Exercise description.
Would you transcribe the lines running from the one that holds "Viewport: 473px width, 266px height." to the last line of the records? Leave every picture out.

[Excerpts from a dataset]
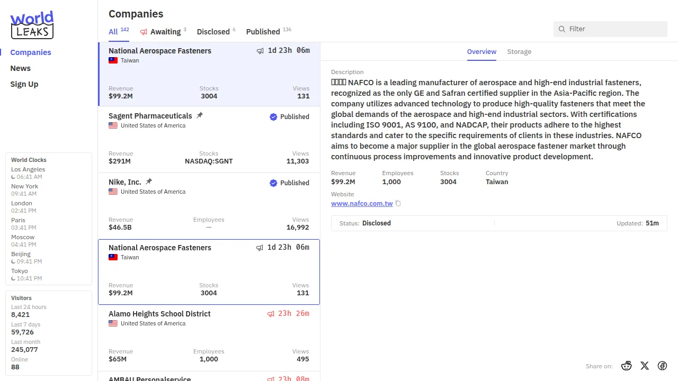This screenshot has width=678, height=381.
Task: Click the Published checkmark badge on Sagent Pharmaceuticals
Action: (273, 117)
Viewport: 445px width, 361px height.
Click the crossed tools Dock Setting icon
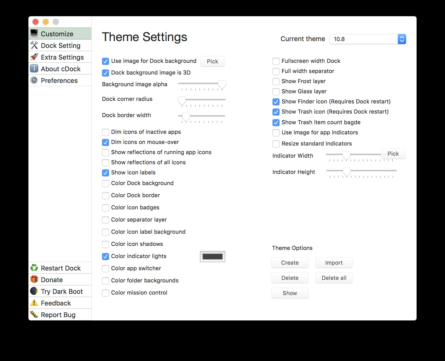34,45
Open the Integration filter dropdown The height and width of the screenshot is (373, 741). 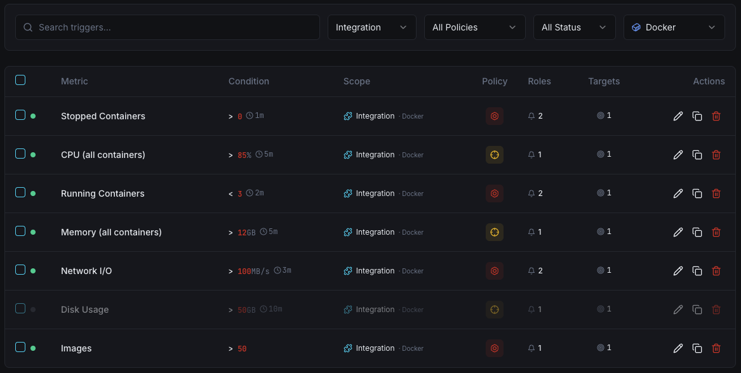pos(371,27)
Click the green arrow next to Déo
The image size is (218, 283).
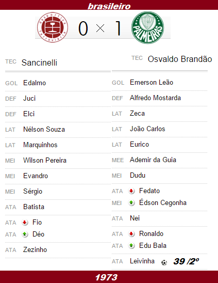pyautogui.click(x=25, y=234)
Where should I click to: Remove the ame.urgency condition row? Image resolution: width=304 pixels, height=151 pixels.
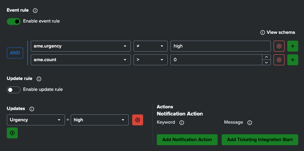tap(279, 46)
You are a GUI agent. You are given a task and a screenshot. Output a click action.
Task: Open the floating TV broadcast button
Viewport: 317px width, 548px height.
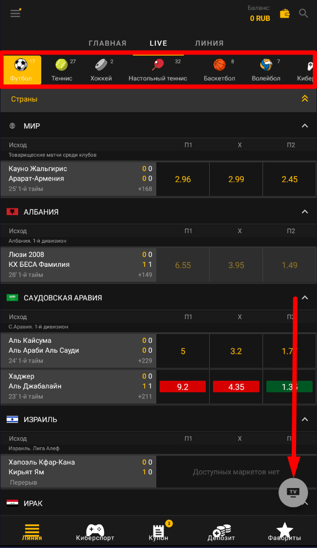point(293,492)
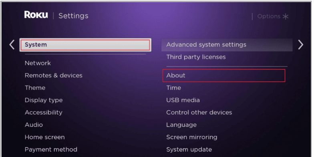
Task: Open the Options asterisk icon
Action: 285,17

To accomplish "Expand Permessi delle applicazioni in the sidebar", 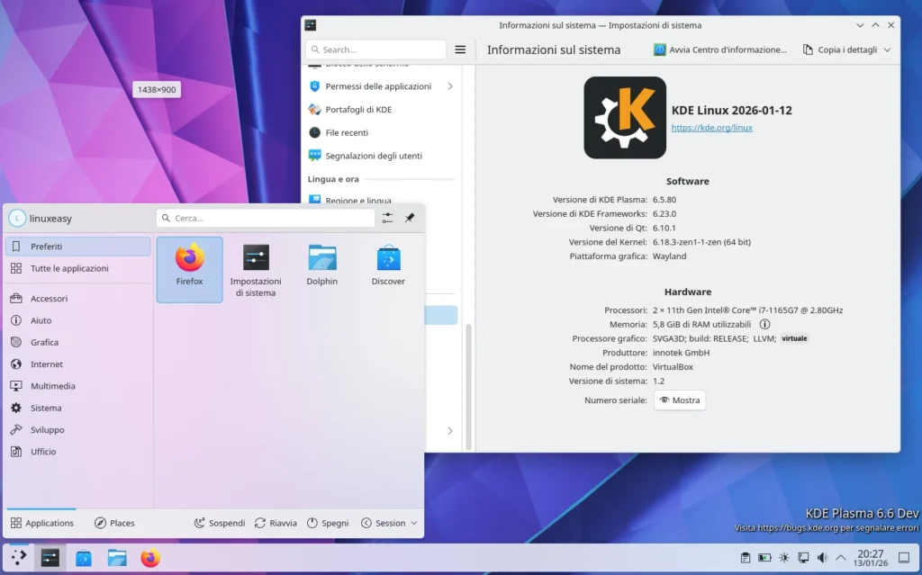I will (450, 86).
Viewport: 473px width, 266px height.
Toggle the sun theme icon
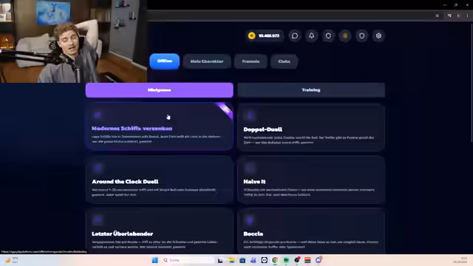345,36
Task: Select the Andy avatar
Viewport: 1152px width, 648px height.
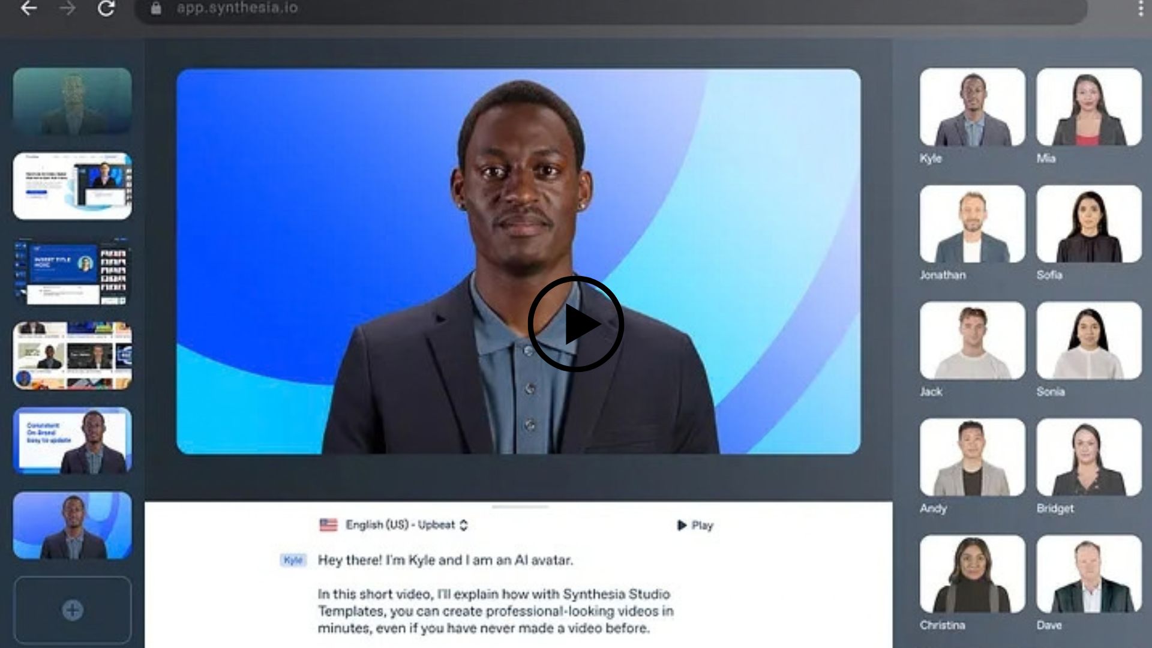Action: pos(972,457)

Reply.
Viewport: 473px width, 266px height.
Toggle the sun theme icon
345,36
Task: Select the Andy avatar
Viewport: 1152px width, 648px height.
Action: pos(972,457)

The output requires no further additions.